Nature Communications
|September 23, 2022
Summary
We developed a noise-resilient coherent photonic neural network for deep learning. This silicon chip achieves high compute rates and accuracy, outperforming current technologies for energy-efficient AI hardware.
Area of Science:
- Photonics and optical engineering
- Artificial intelligence and machine learning
- Computer hardware and architecture
Background:
- Deep learning's computational demands drive innovation in specialized hardware.
- Integrated photonics offer energy-efficient solutions for high-speed computing, particularly for multiply-accumulate operations.
- Existing photonic neural networks face limitations in compute rate and noise resilience.
Purpose of the Study:
- To experimentally demonstrate a noise-resilient coherent photonic neural network.

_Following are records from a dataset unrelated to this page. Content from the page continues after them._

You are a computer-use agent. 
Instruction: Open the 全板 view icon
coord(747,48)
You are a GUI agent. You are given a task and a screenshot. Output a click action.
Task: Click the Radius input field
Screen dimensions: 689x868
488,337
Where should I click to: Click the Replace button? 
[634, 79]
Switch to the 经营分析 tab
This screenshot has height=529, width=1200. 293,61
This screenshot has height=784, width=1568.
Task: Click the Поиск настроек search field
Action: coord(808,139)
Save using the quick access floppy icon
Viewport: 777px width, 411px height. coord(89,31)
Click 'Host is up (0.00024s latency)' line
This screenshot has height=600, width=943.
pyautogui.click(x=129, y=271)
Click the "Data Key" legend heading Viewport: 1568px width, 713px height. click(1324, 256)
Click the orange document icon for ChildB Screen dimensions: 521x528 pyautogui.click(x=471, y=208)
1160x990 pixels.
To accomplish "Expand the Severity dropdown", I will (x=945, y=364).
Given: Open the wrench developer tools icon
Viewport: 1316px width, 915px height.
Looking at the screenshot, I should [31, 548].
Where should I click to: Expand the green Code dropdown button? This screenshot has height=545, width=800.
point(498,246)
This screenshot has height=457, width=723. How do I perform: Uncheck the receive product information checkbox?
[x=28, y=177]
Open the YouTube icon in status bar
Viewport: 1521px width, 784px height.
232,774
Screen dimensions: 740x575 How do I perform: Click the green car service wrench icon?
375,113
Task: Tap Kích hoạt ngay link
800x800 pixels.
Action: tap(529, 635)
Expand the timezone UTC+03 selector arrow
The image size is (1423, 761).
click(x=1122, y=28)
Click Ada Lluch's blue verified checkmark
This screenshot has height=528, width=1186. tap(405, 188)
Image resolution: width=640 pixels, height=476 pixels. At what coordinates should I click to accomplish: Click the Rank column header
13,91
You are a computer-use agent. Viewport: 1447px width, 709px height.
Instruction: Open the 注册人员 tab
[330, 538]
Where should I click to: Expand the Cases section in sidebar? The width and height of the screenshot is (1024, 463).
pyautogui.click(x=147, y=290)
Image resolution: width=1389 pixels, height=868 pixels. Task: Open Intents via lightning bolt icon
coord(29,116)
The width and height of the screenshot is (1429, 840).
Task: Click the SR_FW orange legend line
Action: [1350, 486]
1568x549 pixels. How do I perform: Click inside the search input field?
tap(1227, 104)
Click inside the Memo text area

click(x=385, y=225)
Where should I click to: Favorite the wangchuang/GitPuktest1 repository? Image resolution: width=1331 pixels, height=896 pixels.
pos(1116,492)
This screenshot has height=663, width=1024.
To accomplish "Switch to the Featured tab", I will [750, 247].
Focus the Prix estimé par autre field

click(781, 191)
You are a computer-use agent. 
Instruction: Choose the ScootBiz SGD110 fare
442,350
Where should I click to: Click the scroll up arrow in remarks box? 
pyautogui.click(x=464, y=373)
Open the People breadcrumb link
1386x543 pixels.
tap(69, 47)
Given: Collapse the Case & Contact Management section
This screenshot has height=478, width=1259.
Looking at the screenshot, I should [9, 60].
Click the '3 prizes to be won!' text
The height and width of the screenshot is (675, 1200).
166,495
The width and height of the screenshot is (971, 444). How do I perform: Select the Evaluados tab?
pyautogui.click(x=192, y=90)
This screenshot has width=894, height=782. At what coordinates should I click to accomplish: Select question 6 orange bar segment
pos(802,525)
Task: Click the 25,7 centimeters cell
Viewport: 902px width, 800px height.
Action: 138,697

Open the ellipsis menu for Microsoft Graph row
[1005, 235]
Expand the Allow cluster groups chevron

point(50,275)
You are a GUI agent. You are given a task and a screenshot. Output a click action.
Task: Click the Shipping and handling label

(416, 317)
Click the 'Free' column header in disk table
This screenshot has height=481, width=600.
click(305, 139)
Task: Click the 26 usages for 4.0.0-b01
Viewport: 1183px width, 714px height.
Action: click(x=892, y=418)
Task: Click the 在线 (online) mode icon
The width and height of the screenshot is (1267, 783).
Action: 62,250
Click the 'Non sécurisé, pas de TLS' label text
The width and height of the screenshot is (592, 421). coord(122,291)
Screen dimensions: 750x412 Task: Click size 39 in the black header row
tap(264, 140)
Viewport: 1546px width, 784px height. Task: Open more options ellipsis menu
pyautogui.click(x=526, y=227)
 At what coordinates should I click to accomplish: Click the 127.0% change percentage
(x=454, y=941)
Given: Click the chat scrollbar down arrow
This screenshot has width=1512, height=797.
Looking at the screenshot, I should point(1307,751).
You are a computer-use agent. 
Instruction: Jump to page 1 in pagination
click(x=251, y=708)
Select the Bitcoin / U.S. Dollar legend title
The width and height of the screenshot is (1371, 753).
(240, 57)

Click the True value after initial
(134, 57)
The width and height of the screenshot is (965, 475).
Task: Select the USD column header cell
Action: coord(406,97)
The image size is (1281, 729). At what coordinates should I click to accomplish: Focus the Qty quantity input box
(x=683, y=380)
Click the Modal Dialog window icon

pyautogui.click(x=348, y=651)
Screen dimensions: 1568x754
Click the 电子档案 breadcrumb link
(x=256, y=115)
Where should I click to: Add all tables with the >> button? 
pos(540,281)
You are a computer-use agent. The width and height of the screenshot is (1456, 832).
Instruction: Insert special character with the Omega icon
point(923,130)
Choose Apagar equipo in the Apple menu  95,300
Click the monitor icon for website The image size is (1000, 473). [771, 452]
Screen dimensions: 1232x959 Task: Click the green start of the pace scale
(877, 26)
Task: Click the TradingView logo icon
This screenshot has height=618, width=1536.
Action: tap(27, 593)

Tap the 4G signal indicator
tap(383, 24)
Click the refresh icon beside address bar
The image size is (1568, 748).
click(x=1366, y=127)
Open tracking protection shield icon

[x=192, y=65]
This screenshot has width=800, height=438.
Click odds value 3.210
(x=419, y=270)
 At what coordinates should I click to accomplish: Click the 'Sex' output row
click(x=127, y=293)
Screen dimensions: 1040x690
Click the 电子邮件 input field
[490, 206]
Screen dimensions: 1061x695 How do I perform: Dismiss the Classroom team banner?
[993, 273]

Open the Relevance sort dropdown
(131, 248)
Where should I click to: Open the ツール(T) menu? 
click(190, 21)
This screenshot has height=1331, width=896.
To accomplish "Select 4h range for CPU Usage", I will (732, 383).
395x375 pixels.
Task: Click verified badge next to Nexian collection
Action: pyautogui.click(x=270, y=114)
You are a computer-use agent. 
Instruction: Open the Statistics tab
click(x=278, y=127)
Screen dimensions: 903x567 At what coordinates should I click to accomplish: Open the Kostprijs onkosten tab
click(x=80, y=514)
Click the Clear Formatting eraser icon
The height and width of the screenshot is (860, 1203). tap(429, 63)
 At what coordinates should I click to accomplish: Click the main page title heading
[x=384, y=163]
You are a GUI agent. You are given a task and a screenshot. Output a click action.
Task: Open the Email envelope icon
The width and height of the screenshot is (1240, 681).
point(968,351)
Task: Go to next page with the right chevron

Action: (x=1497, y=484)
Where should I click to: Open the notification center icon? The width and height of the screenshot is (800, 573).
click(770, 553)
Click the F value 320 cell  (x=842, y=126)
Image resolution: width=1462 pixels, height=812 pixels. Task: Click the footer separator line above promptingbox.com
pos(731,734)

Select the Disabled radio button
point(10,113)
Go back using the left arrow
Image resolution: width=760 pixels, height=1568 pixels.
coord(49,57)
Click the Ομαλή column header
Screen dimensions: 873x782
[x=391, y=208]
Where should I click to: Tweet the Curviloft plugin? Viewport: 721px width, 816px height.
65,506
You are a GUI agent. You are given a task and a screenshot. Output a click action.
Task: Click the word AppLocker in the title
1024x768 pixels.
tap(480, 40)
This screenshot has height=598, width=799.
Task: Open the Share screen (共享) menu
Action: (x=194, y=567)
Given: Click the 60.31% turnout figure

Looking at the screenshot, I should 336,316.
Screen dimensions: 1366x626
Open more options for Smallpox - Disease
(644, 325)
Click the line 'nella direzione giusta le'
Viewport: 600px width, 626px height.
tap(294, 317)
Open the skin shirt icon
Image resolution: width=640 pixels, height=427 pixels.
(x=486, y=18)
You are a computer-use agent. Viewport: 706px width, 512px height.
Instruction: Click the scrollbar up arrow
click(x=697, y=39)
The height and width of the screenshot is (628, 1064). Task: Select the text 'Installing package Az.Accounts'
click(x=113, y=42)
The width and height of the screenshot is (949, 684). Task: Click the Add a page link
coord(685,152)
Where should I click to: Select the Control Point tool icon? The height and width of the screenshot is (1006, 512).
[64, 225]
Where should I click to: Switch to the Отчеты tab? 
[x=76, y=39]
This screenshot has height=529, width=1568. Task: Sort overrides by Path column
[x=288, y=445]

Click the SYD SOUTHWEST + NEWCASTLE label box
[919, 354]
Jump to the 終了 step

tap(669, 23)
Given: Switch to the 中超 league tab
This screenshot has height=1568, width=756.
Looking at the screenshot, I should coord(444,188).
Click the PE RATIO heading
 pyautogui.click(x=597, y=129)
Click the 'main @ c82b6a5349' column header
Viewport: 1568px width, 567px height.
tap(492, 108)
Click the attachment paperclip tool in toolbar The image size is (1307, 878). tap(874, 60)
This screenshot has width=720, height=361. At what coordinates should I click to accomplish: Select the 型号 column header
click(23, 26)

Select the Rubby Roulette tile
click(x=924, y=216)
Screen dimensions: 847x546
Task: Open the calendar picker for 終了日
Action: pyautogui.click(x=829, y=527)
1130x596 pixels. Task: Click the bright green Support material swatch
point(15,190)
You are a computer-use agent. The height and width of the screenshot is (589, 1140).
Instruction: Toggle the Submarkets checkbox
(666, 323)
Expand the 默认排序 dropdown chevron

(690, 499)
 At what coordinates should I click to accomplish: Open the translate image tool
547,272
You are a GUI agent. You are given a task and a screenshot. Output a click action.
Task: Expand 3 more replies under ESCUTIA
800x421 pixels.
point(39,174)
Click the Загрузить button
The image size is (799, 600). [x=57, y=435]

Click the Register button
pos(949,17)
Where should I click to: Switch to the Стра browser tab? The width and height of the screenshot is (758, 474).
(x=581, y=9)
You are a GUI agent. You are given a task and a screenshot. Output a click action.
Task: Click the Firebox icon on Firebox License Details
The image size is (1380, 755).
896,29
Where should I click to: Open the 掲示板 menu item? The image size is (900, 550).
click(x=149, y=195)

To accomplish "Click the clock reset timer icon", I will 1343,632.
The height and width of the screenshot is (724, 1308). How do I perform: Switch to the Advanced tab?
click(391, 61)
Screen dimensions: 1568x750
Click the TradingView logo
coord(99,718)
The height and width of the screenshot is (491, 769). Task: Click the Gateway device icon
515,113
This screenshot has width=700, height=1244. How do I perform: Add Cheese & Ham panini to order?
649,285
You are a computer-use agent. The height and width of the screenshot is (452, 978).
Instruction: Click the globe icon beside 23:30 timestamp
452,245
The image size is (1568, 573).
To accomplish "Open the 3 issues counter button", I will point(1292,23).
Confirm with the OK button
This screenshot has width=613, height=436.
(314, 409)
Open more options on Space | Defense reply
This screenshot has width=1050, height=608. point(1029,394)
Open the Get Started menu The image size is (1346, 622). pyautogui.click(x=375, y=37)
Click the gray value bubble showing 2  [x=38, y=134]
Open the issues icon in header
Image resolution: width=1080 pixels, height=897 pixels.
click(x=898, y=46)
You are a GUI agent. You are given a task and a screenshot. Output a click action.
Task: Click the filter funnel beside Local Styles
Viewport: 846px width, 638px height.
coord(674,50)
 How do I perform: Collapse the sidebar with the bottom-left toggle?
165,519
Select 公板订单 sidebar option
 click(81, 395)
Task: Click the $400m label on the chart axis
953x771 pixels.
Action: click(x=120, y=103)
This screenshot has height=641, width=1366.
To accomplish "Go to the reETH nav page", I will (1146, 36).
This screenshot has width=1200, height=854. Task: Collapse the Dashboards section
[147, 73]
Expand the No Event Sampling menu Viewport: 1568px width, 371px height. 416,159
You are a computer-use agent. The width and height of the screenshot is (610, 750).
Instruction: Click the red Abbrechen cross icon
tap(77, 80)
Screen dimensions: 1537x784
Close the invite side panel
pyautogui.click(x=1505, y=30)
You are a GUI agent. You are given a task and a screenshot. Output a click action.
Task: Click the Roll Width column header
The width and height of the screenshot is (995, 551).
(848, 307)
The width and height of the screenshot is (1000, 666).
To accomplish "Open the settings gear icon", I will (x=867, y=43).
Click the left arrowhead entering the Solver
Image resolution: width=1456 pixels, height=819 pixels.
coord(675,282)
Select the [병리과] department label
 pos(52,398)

- To achieve high compute rates and maintain accuracy in photonic deep learning hardware.
- To improve upon state-of-the-art coherent photonic implementations.
Main Methods:
- Fabrication of a silicon photonic chip implementing a coherent photonic neural network.
- Experimental evaluation using the MNIST dataset for classification tasks.
- Operation at compute rates of 5 and 10 Giga Multiply-Accumulate operations per second per axon (GMAC/sec/axon).
Main Results:
- Achieved >99% accuracy at 5 GMAC/sec/axon and >98% accuracy at 10 GMAC/sec/axon.
- Demonstrated 6x higher on-chip compute rates compared to previous coherent implementations.
- Showcased a >7% improvement in accuracy over state-of-the-art coherent photonic neural networks.
Conclusions:
- The developed noise-resilient coherent photonic neural network significantly advances photonic deep learning hardware.
- This technology offers a promising path towards ultra-high compute rates and energy efficiency in AI.
- The demonstrated performance highlights the potential of integrated photonics for next-generation AI accelerators.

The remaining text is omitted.